Jobless claims fall for second straight week

After three consecutive weeks of unemployment claims that appeared to rise in tandem with omicron, fewer Americans have applied for unemployment benefits for the second week in a row.

Jobless claims fell by 23,000 to 238,000 last week, from 261,000 the previous week, the Labor Department reported Thursday.

The four-week average for claims, which compensates for weekly volatility, rose by nearly 8,000 to 255,000. It was the fifth straight week of increases for the average, mirroring a surge in COVID-19 cases in parts of the country.

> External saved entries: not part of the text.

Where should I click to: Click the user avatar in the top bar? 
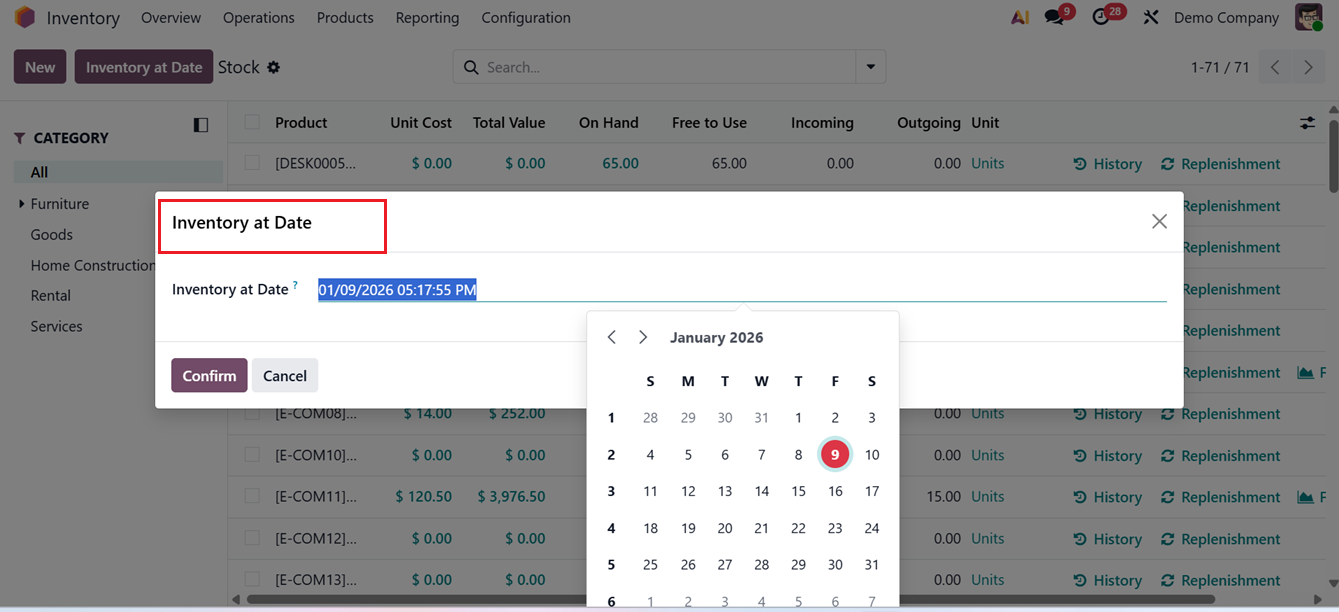point(1308,16)
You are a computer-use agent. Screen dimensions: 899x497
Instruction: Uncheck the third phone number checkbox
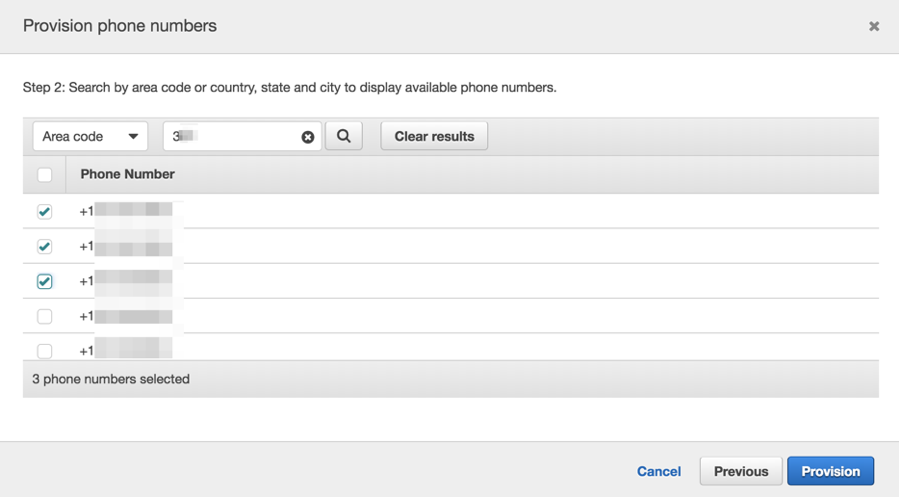pyautogui.click(x=44, y=281)
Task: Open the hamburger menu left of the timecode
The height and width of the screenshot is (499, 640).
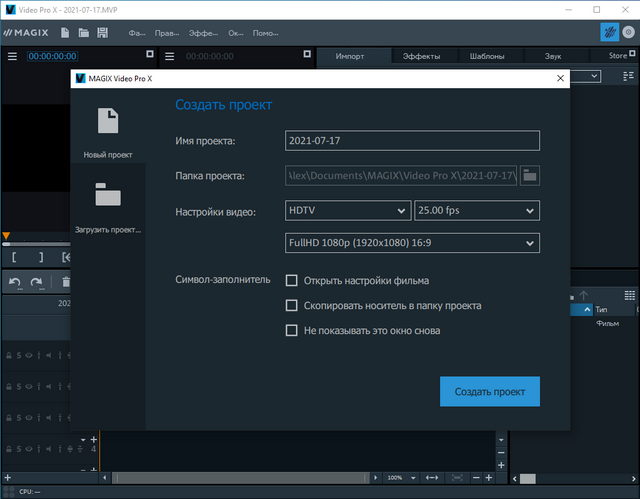Action: coord(13,56)
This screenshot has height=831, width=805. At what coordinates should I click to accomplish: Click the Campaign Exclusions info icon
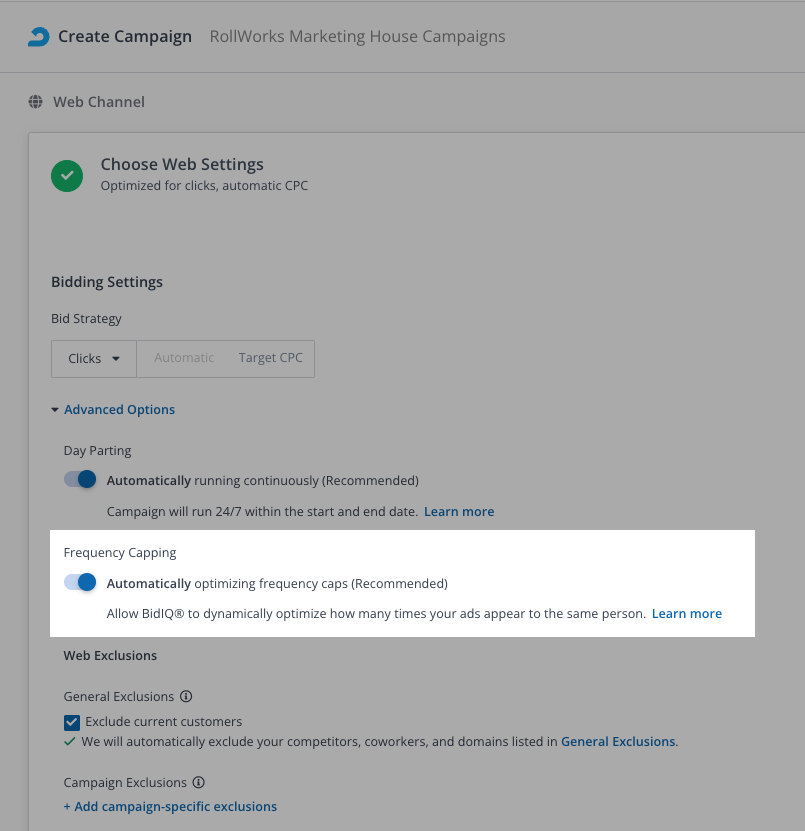(198, 783)
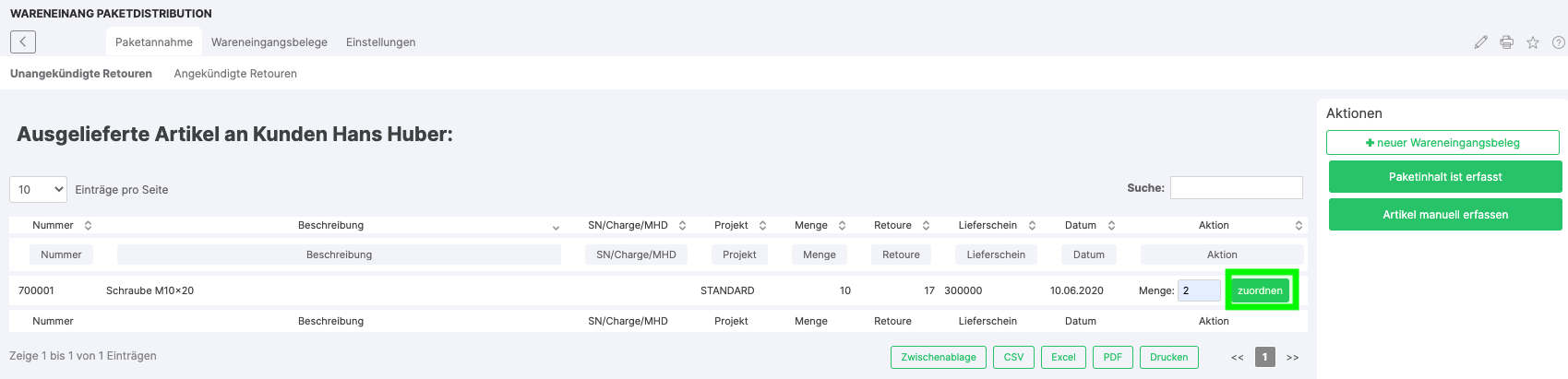Click the star favorite icon
This screenshot has width=1568, height=379.
pos(1532,42)
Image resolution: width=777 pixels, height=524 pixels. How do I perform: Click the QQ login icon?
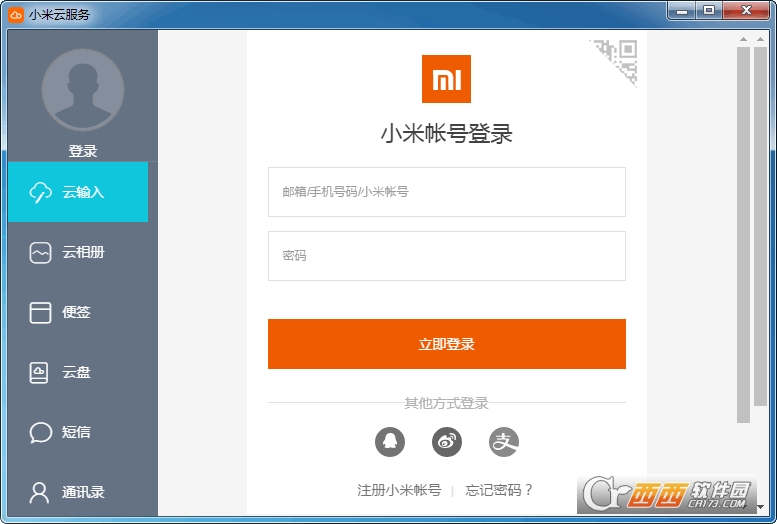coord(390,441)
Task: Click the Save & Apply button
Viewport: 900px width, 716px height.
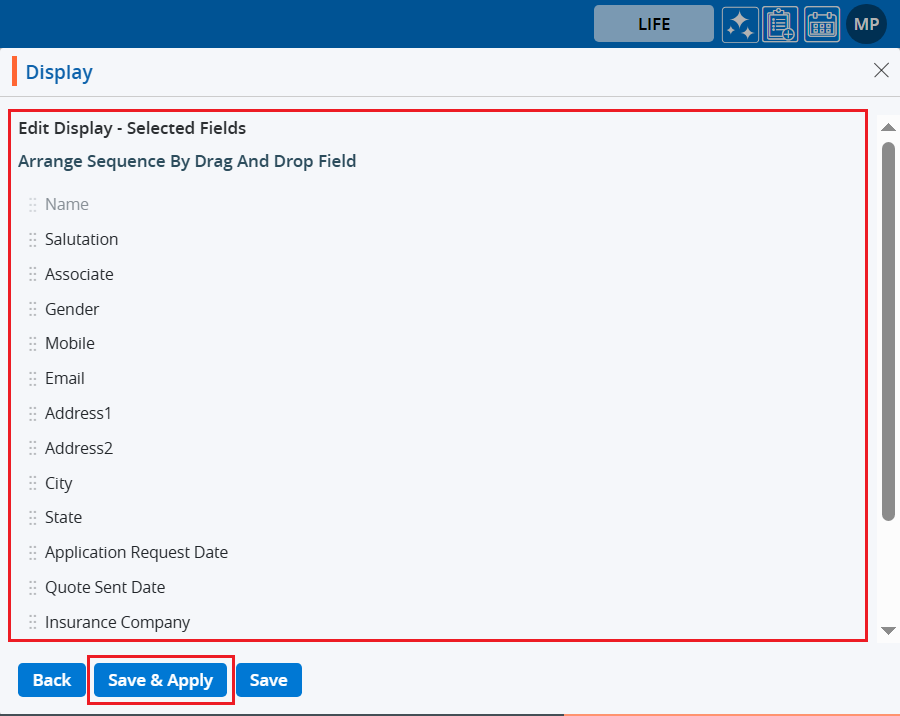Action: [x=161, y=680]

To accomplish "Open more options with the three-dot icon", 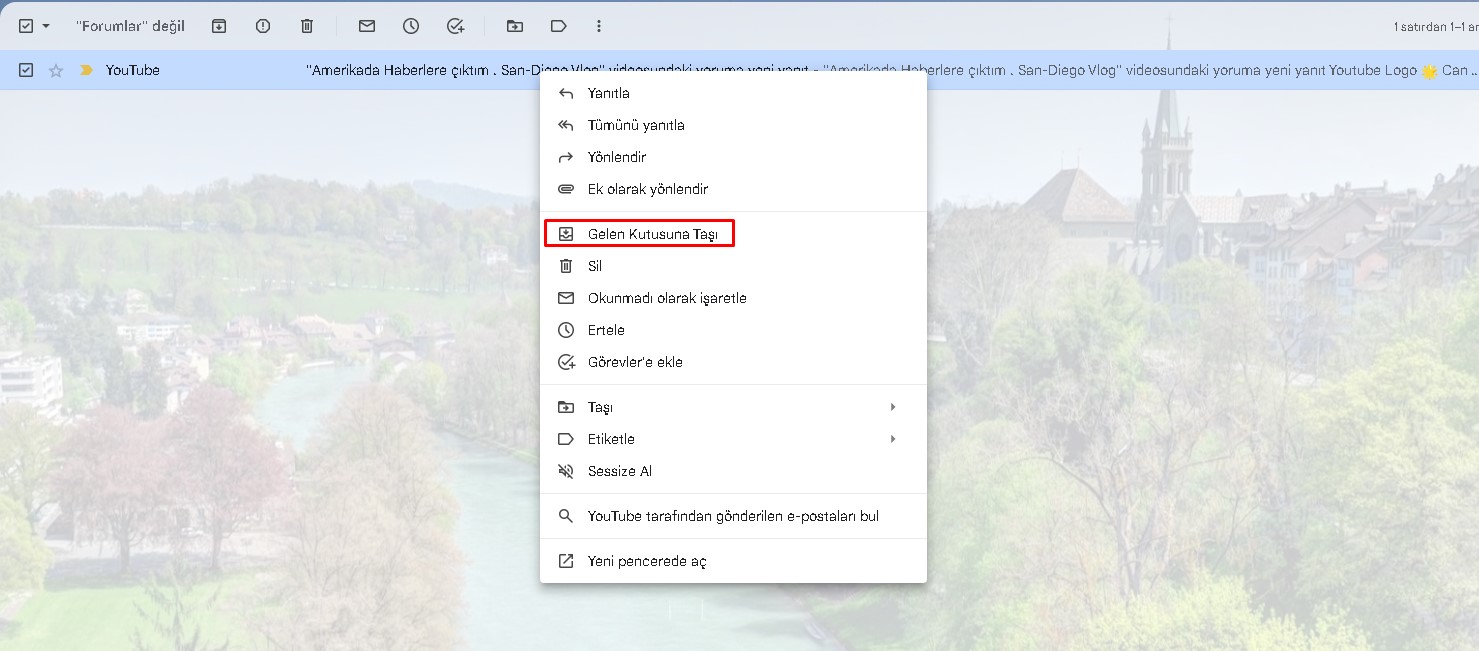I will click(598, 25).
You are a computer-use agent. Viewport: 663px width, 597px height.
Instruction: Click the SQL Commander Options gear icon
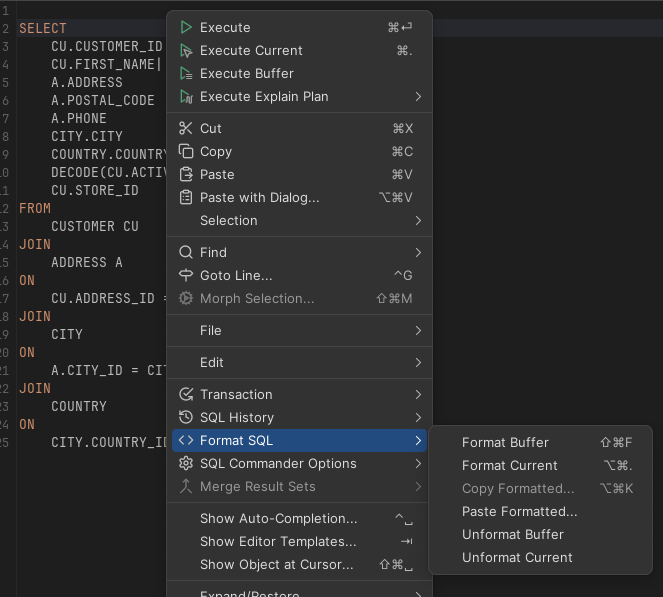click(185, 463)
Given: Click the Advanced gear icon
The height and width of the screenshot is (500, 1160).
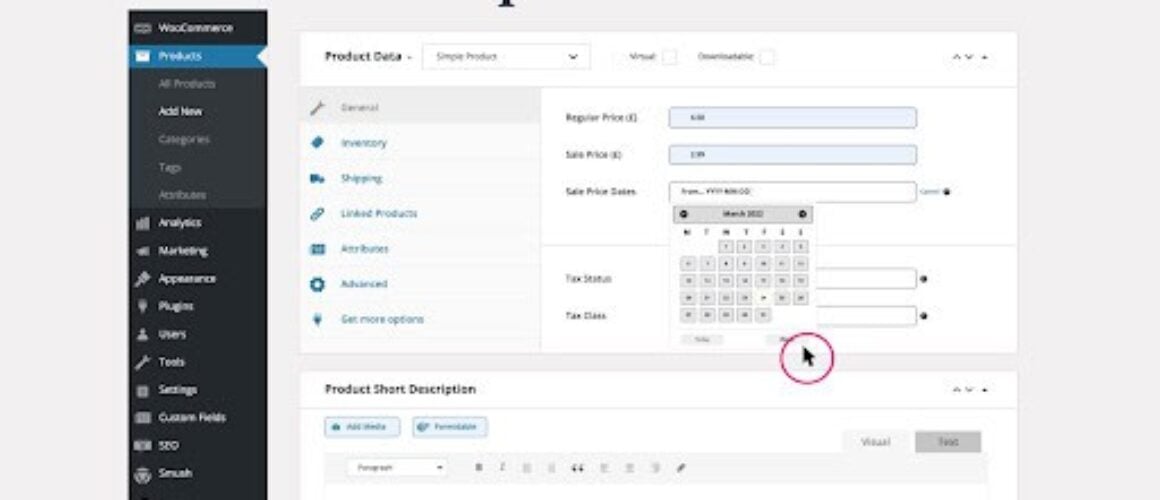Looking at the screenshot, I should click(317, 284).
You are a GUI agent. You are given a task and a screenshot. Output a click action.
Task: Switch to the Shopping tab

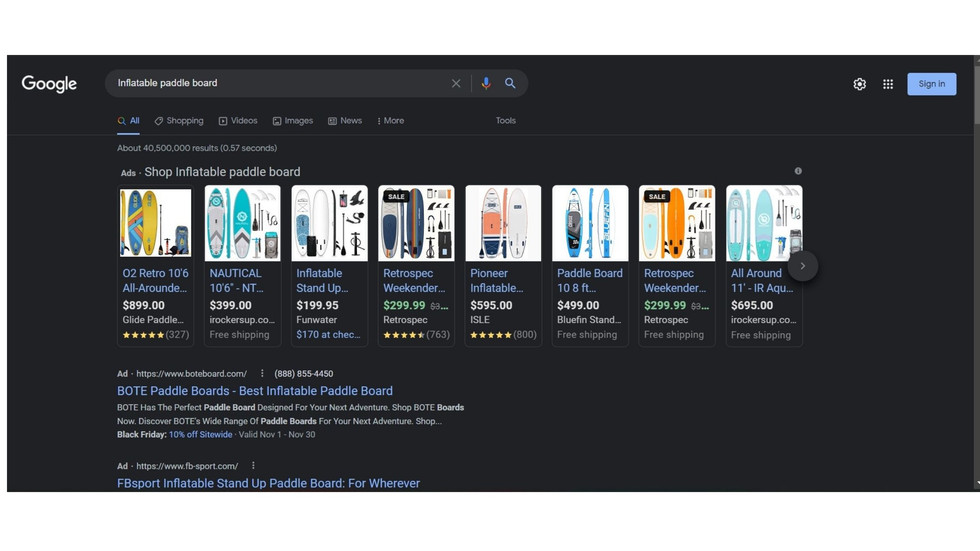tap(179, 121)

A winter spike in infections fueled by the omicron variant stymied what had been a strong comeback from last year’s short but devastating coronavirus recession. Jobless claims, a proxy for layoffs, had fallen mostly steadily for about a year and late last year dipped below the pre-pandemic average of around 220,000 a week. Economists expect claims to return to those lower levels as the virus fades, which is already happening in areas first hit with omicron.

On Tuesday, the government reported that the number of posted jobs rose 1.4% to 10.9 million on the last day of December, compared with the previous month. That is far higher than pre-pandemic levels, though just below the record number of 11.1 million that was reached in July. The data suggests companies were still desperate to hire workers last month yet had trouble finding enough people to fill their open jobs.

On Friday, the Labor Department will release its monthly jobs report. Analysts are forecasting that the economy added about 175,000 jobs. In December, the unemployment rate fell to 3.9%, a long steady decline from heights of nearly 15% in the spring of 2020 when the pandemic devastated the global economy.

Massive government spending and the vaccine rollout jumpstarted the economy as employers added a record 6.4 million jobs last year. But hiring slowed in November and December last year as employers struggled to fill job openings.

A scorching U.S. economy has triggered inflation not seen in four decades, leading the Federal Reserve to ease its support for the economy. The Fed has signaled that it would begin a series of interest-rate hikes in March, reversing pandemic-era policies that have fueled hiring and growth but also stubborn inflation.

Last week, the government reported that the U.S. economy expanded 5.7% in 2021, growing last year at the fastest pace since a 7.2% surge in 1984 after a previous recession.

In total, 1.6 million Americans were collecting jobless aid the week that ended Jan. 22, a slight drop from the previous week.